» OBJETIVO DE LA TAREA:
Reproduce tal cual las filas que van desde la que contiene "At what coordinates should I click to accomplish: Click" hasta la última fila, ambas incluidas.

[Entradas de datos extraídas]
★ ★ ★ ★ ★

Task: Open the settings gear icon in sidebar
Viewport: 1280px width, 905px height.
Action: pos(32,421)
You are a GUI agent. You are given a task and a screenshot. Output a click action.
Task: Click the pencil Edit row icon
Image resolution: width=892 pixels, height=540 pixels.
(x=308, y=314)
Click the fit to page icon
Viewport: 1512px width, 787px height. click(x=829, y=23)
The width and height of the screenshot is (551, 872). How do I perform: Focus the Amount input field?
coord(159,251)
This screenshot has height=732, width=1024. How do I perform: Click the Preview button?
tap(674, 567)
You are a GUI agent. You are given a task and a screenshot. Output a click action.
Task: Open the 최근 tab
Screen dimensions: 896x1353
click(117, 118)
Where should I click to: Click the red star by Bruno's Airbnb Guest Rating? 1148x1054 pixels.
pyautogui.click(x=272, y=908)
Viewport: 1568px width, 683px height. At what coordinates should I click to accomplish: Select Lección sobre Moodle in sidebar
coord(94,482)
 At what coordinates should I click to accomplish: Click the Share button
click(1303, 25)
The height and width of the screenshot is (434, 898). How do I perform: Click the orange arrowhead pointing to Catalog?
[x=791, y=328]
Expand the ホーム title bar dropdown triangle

★ ★ ★ ★ ★

» RESPUESTA DEL EJERCICIO:
 At what coordinates should I click to accomplish: Click the Share button
click(1303, 25)
The height and width of the screenshot is (434, 898). How do I perform: Click the orange arrowhead pointing to Catalog?
[x=791, y=328]
Expand the ホーム title bar dropdown triangle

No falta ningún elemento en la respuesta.